BEGIN Data extracts

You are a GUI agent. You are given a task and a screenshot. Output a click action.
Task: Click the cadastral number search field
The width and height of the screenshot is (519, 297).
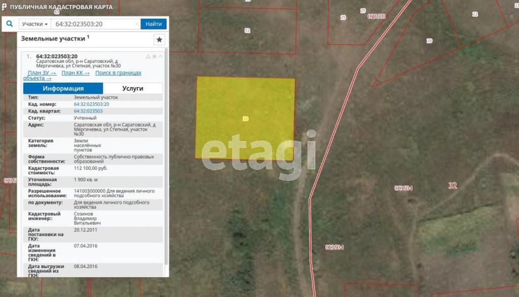tap(95, 24)
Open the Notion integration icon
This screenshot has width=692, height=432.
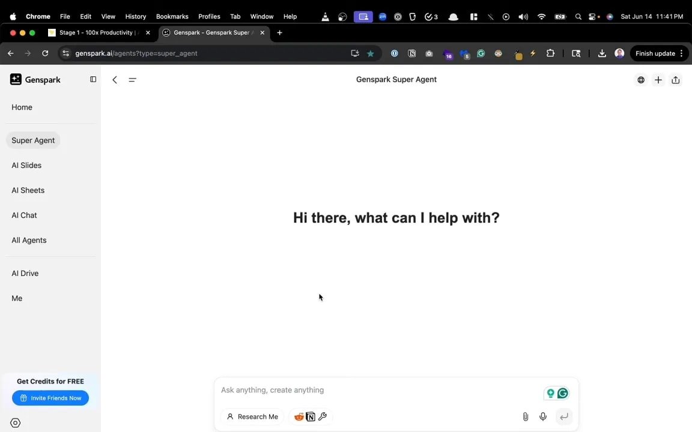click(311, 416)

END Data extracts

● **Description of the task**
Pictures are not part of the copy; reproduce everything else in the records exactly.

● **Response**
You are a GUI agent. You are given a task and a screenshot. Output a click action.
Task: Click the cadastral number search field
The width and height of the screenshot is (519, 297).
tap(95, 24)
Open the Notion integration icon
This screenshot has width=692, height=432.
click(311, 416)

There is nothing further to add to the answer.